Più trasparenza su Alitalia

Per la vendita di Alitalia non è arrivata alcuna offerta soddisfacente entro il giorno fissato. Nuovo rinvio: perlomeno di sei mesi. Cessione in autunno? Non ci giurerei. L'unica cosa certa in quella stagione saranno le foglie in caduta dagli alberi. Intanto ecco una nuova proroga del prestito ponte che lo Stato ha concesso alla compagnia: per la restituzione dei 900 milioni se ne parlerà a fine anno. Alcuni scrivono che non sono stati utilizzati. La Ue è pronta a aprire una procedura formale per aiuti di Stato. Insomma, nulla torna.

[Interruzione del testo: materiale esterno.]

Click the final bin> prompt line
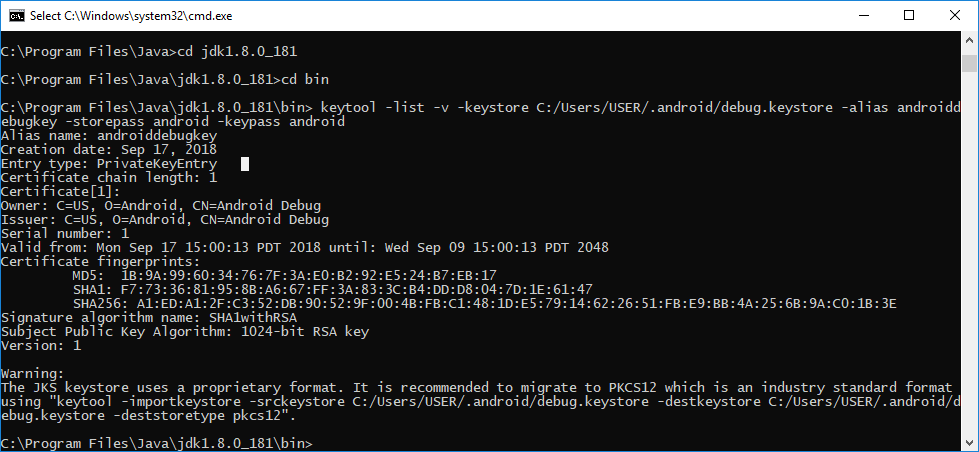The height and width of the screenshot is (452, 979). coord(157,444)
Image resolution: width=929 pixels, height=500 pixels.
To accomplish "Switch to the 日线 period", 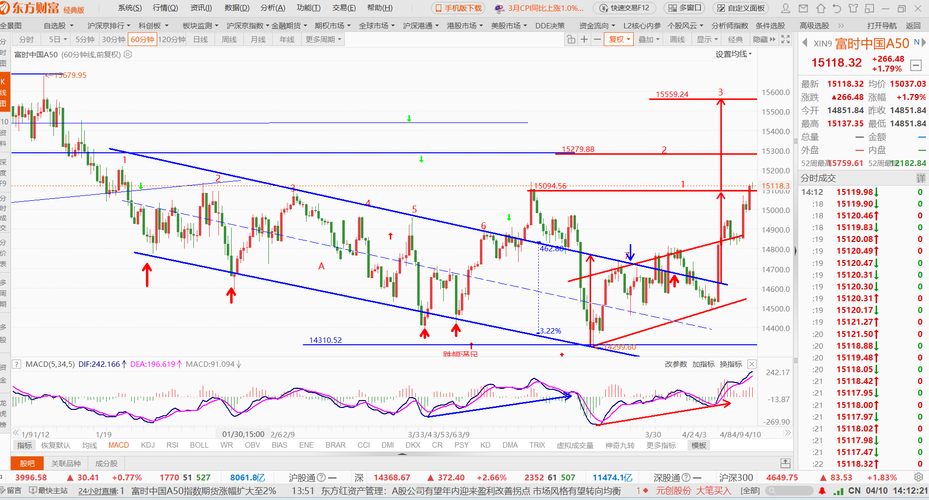I will coord(201,39).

Chi si è fatto avanti per l'acquisto pretende che prima Alitalia venga ristrutturata (in primis alleggerita di quasi metà del personale: 4mila esuberi). Se così fosse, forse non converrebbe più venderla. Una cosa è certa: nessuno la vuole comperare per davvero, semmai singoli pezzi. Ma allora che gara è? Sorge un legittimo dubbio e qualche quesito: nei documenti che invitano a formulare le proposte di acquisto che cosa c'è scritto? Quali caratteristiche vengono indicate del «prodotto Alitalia»? I potenziali acquirenti vengono informati dettagliatamente su tutto ciò che riguarda l'oggetto posto in vendita: trasparenza più assoluta. Il pasticcio che si sta creando intorno alla vendita di Alitalia è imbarazzante. Nell'assenza di tutti i doverosi elementi identificativi che chi vende è chiamato ad assicurare. Ma la trasparenza non può mai essere un optional. Eppure, per una partita delicata come Alitalia, sembra proprio che si sia scelta una direzione opaca. Altrimenti non si spiegherebbero i continui distinguo, le proposte di acquisto di singoli pezzi dell'ex compagnia di bandiera e altre amenità.

Il cittadino/contribuente ha il diritto di conoscere; di pretendere un'informazione senza più reticenze; di leggere note ufficiali tutti i mesi. Alitalia che fa sconti a tutti, guadagna o continua a perdere? e quanto? Basta con i vuoti, d'aria!